(Data for locating visible targets):
* * * * * * * * *

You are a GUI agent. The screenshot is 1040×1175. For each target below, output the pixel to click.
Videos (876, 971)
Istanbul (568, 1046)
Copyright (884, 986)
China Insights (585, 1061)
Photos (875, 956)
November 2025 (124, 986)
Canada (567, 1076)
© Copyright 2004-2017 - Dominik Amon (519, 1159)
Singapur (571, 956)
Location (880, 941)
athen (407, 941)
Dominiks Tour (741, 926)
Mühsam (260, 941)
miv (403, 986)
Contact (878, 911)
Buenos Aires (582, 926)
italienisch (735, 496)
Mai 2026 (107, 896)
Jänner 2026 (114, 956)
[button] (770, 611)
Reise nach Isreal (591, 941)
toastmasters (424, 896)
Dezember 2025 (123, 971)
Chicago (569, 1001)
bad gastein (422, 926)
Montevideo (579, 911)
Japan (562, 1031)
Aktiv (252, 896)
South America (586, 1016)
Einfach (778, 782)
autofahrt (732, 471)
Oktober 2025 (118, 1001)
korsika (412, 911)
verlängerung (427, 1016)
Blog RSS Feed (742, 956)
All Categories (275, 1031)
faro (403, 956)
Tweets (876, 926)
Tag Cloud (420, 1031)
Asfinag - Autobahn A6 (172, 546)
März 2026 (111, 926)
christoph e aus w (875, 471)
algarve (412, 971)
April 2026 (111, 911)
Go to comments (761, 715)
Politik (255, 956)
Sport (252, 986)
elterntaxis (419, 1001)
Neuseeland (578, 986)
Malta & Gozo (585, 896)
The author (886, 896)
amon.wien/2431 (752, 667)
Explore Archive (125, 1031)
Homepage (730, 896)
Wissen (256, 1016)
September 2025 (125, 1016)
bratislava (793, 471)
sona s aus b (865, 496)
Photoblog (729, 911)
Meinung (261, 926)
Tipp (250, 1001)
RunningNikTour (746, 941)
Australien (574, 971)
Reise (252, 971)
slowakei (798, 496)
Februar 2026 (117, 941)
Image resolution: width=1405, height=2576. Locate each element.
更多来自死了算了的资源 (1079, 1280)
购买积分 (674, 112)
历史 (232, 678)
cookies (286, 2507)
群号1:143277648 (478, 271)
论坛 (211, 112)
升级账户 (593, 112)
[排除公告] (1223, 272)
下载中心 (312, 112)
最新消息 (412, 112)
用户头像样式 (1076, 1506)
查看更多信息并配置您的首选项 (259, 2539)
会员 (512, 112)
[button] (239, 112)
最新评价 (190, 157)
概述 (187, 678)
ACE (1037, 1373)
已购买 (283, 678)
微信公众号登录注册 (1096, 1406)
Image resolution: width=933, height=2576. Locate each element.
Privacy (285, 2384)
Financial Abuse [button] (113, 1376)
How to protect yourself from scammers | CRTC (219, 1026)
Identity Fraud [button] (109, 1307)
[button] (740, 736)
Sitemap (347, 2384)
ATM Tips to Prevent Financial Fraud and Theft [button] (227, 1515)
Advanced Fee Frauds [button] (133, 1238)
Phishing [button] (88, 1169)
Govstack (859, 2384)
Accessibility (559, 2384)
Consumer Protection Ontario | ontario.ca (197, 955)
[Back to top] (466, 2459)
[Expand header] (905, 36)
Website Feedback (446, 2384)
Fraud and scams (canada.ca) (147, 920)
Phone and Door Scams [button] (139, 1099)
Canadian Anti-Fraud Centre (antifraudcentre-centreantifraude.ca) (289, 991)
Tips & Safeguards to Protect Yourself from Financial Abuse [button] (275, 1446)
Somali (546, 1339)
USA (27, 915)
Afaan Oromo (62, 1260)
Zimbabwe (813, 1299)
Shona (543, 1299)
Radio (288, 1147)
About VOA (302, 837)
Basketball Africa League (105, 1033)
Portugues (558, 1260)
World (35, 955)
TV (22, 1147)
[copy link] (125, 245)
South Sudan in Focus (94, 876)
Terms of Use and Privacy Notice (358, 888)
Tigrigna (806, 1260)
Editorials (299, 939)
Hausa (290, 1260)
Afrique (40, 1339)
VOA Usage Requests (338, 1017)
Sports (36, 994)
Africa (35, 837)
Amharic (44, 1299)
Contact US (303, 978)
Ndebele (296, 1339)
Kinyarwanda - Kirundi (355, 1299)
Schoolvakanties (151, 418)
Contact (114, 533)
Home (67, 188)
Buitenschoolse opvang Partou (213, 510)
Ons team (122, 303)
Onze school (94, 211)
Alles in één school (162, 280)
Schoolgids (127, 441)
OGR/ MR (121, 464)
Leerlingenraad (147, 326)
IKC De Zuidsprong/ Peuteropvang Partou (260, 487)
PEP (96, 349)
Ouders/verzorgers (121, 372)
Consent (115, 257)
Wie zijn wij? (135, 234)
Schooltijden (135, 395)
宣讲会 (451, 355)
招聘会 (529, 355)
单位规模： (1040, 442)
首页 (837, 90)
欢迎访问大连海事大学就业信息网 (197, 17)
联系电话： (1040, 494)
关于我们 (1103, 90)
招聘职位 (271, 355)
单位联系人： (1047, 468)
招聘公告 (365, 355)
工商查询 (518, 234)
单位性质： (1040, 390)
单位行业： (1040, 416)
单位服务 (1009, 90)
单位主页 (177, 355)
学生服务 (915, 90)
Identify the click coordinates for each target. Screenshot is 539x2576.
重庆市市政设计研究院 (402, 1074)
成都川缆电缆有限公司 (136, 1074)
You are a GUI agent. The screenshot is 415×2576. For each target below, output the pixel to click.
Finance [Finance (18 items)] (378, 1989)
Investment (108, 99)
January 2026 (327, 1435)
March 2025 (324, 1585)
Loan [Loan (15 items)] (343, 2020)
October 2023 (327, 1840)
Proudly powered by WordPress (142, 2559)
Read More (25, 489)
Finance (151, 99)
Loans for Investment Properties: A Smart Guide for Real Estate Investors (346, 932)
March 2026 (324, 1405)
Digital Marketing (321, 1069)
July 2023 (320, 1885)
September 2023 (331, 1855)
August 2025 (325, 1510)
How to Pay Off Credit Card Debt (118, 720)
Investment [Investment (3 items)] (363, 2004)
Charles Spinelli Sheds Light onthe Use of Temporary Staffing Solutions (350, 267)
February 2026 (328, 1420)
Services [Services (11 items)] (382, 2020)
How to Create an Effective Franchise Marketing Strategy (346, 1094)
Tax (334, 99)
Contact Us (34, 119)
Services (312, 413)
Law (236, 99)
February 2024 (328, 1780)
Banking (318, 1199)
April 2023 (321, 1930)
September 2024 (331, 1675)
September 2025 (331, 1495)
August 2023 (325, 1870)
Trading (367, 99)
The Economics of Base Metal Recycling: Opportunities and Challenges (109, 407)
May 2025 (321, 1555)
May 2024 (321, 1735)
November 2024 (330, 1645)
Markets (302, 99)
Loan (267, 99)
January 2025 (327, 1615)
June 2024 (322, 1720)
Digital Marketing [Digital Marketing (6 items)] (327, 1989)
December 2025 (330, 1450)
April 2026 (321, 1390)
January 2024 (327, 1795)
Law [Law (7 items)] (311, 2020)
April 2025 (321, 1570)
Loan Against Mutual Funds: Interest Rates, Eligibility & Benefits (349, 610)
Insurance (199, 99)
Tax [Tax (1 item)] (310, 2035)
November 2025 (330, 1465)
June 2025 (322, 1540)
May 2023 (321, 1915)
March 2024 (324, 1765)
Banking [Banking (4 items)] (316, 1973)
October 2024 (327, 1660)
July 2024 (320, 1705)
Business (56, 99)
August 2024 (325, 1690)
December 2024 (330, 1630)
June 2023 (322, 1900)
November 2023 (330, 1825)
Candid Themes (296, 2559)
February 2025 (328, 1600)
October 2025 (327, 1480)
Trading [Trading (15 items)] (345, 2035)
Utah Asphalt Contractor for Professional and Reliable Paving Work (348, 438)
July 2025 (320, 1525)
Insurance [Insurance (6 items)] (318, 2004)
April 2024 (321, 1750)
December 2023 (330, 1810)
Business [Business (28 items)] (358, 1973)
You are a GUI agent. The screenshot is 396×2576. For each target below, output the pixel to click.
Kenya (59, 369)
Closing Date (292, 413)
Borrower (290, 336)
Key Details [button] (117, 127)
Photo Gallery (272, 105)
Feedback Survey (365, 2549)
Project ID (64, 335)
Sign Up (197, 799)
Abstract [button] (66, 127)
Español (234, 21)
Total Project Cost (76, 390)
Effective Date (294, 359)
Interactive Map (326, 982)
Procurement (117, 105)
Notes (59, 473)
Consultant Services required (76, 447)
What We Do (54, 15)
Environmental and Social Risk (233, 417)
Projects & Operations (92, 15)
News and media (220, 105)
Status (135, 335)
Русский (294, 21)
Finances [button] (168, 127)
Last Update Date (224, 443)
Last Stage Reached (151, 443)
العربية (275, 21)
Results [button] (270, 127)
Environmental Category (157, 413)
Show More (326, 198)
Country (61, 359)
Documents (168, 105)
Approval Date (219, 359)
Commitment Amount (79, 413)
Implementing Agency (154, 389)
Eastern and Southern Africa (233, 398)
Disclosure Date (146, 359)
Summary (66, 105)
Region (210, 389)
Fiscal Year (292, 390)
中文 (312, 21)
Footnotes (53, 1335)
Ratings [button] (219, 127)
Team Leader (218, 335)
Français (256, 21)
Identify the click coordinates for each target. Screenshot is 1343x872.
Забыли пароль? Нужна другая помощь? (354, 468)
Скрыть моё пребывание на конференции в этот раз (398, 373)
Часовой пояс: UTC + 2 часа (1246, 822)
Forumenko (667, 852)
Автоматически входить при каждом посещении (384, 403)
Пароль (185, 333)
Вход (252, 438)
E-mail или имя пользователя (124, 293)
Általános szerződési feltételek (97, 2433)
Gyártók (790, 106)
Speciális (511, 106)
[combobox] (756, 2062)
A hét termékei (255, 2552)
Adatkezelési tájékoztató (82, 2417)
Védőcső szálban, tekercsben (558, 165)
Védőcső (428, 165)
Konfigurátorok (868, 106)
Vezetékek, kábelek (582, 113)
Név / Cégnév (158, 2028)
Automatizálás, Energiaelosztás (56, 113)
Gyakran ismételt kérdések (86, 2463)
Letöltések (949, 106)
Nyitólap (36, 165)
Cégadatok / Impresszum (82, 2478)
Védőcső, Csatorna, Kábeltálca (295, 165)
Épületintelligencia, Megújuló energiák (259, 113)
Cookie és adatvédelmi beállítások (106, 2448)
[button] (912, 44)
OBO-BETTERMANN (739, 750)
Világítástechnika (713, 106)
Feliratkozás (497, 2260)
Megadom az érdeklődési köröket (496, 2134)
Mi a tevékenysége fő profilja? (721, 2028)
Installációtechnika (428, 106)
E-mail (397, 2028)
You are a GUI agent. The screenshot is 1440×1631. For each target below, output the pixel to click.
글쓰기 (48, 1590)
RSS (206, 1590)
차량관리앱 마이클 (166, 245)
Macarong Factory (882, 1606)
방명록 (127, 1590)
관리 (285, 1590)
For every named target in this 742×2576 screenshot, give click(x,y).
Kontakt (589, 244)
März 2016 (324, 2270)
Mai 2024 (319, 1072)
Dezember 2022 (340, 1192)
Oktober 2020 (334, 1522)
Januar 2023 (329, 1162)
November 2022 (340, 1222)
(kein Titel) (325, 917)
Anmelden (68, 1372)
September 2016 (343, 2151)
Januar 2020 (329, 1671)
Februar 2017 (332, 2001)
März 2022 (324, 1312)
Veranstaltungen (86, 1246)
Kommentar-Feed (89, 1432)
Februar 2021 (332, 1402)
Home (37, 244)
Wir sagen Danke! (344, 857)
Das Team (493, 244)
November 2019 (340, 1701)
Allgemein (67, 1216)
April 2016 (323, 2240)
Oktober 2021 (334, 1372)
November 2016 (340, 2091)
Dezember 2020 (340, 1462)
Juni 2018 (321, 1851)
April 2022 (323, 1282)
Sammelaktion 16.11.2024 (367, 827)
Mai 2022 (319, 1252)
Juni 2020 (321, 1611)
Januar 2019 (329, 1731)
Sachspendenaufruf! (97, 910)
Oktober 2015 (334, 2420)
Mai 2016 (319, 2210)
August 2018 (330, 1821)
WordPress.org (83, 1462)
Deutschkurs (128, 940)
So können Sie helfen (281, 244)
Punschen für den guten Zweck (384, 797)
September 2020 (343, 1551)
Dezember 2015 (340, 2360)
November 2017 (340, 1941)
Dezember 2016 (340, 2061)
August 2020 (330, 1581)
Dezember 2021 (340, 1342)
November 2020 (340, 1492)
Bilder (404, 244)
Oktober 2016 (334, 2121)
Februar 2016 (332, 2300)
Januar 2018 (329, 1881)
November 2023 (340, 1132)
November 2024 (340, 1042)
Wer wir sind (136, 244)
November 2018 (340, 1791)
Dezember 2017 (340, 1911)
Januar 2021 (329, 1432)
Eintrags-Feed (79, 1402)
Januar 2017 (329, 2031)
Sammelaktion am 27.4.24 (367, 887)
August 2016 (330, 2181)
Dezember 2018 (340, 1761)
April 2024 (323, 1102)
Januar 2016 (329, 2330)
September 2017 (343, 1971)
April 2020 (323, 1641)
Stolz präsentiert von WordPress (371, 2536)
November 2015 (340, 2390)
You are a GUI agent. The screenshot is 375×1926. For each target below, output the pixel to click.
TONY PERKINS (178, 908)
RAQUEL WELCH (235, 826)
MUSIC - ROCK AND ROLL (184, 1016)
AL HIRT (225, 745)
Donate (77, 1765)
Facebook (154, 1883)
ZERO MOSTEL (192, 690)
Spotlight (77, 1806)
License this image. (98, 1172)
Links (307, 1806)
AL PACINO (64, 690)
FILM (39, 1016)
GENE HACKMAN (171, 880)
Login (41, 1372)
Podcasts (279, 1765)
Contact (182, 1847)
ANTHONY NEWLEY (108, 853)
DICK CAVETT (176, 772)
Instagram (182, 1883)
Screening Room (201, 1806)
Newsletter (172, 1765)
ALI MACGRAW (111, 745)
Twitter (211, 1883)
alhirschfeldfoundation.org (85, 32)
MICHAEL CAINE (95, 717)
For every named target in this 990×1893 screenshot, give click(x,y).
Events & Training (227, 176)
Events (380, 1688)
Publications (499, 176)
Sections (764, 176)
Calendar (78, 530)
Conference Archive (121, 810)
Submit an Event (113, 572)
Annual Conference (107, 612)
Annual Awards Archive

* * * * * * * * *

(Task statement): Please pull out, word for word, the items between the line holding "Consumer Protection Ontario" and the line holding "Loans for Investment", inclusive.

(Response to this task):
Consumer Protection Ontario | ontario.ca (197, 955)
[Back to top] (466, 2459)
[Expand header] (905, 36)
Website Feedback (446, 2384)
Fraud and scams (canada.ca) (147, 920)
Phone and Door Scams [button] (139, 1099)
Canadian Anti-Fraud Centre (antifraudcentre-centreantifraude.ca) (289, 991)
Tips & Safeguards to Protect Yourself from Financial Abuse [button] (275, 1446)
Somali (546, 1339)
USA (27, 915)
Afaan Oromo (62, 1260)
Zimbabwe (813, 1299)
Shona (543, 1299)
Radio (288, 1147)
About VOA (302, 837)
Basketball Africa League (105, 1033)
Portugues (558, 1260)
World (35, 955)
TV (22, 1147)
[copy link] (125, 245)
South Sudan in Focus (94, 876)
Terms of Use and Privacy Notice (358, 888)
Tigrigna (806, 1260)
Editorials (299, 939)
Hausa (290, 1260)
Afrique (40, 1339)
VOA Usage Requests (338, 1017)
Sports (36, 994)
Africa (35, 837)
Amharic (44, 1299)
Contact US (303, 978)
Ndebele (296, 1339)
Kinyarwanda - Kirundi (355, 1299)
Schoolvakanties (151, 418)
Contact (114, 533)
Home (67, 188)
Buitenschoolse opvang Partou (213, 510)
Ons team (122, 303)
Onze school (94, 211)
Alles in één school (162, 280)
Schoolgids (127, 441)
OGR/ MR (121, 464)
Leerlingenraad (147, 326)
IKC De Zuidsprong/ Peuteropvang Partou (260, 487)
PEP (96, 349)
Ouders/verzorgers (121, 372)
Consent (115, 257)
Wie zijn wij? (135, 234)
Schooltijden (135, 395)
宣讲会 (451, 355)
招聘会 (529, 355)
单位规模： (1040, 442)
首页 (837, 90)
欢迎访问大连海事大学就业信息网 (197, 17)
联系电话： (1040, 494)
关于我们 (1103, 90)
招聘职位 (271, 355)
单位联系人： (1047, 468)
招聘公告 (365, 355)
工商查询 (518, 234)
单位性质： (1040, 390)
单位行业： (1040, 416)
单位服务 (1009, 90)
单位主页 (177, 355)
学生服务 (915, 90)
Identify the click coordinates for each target. Screenshot is 539x2576.
重庆市市政设计研究院 (402, 1074)
成都川缆电缆有限公司 (136, 1074)
You are a GUI agent. The screenshot is 415×2576. For each target below, output the pixel to click.
Finance [Finance (18 items)] (378, 1989)
Investment (108, 99)
January 2026 (327, 1435)
March 2025 (324, 1585)
Loan [Loan (15 items)] (343, 2020)
October 2023 (327, 1840)
Proudly powered by WordPress (142, 2559)
Read More (25, 489)
Finance (151, 99)
Loans for Investment Properties: A Smart Guide for Real Estate Investors (346, 932)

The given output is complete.